--- EXCERPTED PASSAGE ---

Earth Day 1970 achieved a rare political alignment, enlisting support from Republicans and Democrats, rich and poor, city slickers and farmers, tycoons, and labor leaders. By the end of that year, the first Earth Day had led to the creation of the United States Environmental Protection Agency and the passage of the Clean Air, Clean Water, and Endangered Species Acts. “It was a gamble,” Gaylord recalled, “but it worked.”

As 1990 approached, a group of environmental leaders asked Denis Hayes to organize another big campaign. This time, Earth Day went global, mobilizing 200 million people in 141 countries and lifting environmental issues onto the world stage. Earth Day 1990 gave a huge boost to recycling efforts worldwide and helped pave the way for the 1992 United Nations Earth Summit in Rio de Janeiro. It also prompted President Bill Clinton to award Senator Nelson the Presidential Medal of Freedom (1995)—the highest honor given to civilians in the United States—for his role as Earth Day founder.

What is Earth Day, and what is it meant to accomplish?

A message from our president, Kathleen Rogers:

On April 22, 1970, millions of people took to the streets to protest the negative impacts of 150 years of industrial development.

In the U.S. and around the world, smog was becoming deadly and evidence was growing that pollution led to developmental delays in children. Biodiversity was in decline as a result of the heavy use of pesticides and other pollutants.

The global ecological awareness was growing, and the US Congress and President Nixon responded quickly. In July of the same year, they created the Environmental Protection Agency, and robust environmental laws such as the Clean Water Act and the Endangered Species Act, among many.
One billion people

Earth Day is now a global event each year, and we believe that more than 1 billion people in 192 countries now take part in what is the largest civic-focused day of action in the world.

It is a day of political action and civic participation. People march, sign petitions, meet with their elected officials, plant trees, clean up their towns and roads. Corporations and governments use it to make pledges and announce sustainability measures. Faith leaders, including Pope Francis, connect Earth Day with protecting God’s greatest creations, humans, biodiversity and the planet that we all live on.

--- INFORMATION ---

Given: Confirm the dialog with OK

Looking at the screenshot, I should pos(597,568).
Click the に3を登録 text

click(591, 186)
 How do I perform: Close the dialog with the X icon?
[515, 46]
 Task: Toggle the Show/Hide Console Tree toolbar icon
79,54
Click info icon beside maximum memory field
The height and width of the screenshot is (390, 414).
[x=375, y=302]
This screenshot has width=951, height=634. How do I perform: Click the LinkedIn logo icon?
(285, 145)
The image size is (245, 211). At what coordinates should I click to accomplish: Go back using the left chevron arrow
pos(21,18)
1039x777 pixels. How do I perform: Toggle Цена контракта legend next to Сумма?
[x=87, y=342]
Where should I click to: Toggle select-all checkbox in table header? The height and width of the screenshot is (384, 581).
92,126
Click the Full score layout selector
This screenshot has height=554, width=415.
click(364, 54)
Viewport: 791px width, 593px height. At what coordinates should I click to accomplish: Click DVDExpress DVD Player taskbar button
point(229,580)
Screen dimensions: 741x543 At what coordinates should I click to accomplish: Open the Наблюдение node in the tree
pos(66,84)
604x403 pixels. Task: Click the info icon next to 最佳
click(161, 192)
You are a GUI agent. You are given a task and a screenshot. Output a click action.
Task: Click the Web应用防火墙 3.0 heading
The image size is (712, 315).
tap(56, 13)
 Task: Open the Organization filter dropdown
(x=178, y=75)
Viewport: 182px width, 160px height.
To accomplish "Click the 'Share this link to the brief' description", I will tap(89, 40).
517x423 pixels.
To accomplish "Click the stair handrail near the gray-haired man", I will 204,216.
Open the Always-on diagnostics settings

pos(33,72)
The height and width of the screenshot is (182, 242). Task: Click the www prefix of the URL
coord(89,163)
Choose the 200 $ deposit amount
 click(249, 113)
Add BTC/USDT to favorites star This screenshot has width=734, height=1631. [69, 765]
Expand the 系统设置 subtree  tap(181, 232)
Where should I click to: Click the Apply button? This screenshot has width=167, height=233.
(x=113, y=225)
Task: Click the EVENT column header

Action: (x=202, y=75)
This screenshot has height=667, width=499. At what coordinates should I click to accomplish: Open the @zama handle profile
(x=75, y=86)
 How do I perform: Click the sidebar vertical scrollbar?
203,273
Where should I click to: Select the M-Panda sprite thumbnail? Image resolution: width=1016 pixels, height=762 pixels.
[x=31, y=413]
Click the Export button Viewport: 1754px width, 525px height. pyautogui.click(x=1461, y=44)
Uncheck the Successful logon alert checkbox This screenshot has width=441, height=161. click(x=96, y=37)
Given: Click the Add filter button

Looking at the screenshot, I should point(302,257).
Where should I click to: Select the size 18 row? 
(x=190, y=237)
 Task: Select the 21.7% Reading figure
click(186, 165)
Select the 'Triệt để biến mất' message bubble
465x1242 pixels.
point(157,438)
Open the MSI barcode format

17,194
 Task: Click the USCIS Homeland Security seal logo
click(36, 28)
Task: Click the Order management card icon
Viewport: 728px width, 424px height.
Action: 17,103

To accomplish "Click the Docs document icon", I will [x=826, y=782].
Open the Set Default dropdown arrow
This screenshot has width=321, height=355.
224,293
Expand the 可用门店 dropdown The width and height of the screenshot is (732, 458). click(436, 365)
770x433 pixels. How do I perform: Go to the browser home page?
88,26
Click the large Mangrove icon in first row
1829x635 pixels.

---

▶ **TASK LIST**
A – Please repeat everything in the Earth Day passage from "In the U.S." down to "and other pollutants.", swapping "smog" for "air pollution".
B – How many people in how many countries did Earth Day 1990 mobilize, according to the Earth Day passage?
Rely only on the Earth Day passage, not on the records.

▶ **EXERCISE RESPONSES**
A –
In the U.S. and around the world, air pollution was becoming deadly and evidence was growing that pollution led to developmental delays in children. Biodiversity was in decline as a result of the heavy use of pesticides and other pollutants.

B – 200 million people in 141 countries.